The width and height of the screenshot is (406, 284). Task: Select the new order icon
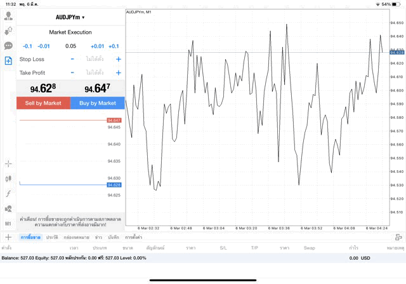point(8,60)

--

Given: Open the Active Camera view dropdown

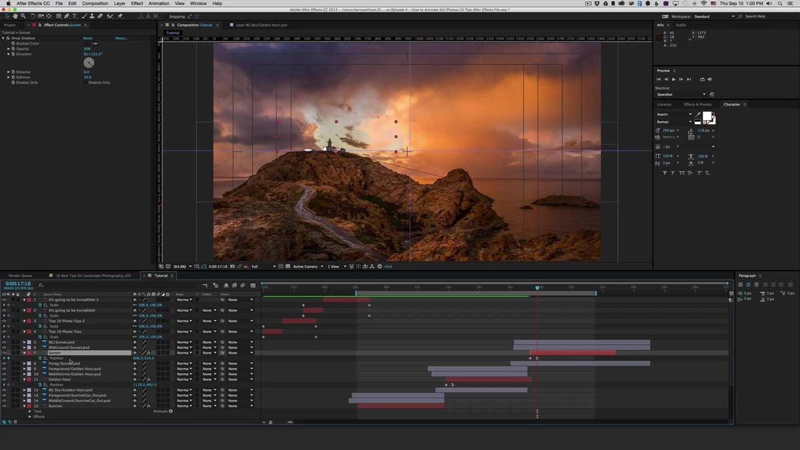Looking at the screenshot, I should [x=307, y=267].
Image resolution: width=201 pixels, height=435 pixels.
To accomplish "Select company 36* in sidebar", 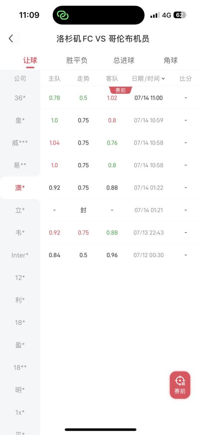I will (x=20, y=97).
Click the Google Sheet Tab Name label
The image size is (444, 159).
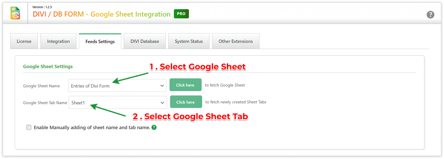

EXERCISE AIM:
Beginning at the line above with "Click the Google Sheet Tab Name label" and finishing at the line with "The image size is (444, 159).", return each line exactly and return nothing else.

ANSWER TO THE EXERCISE:
Click the Google Sheet Tab Name label
The image size is (444, 159).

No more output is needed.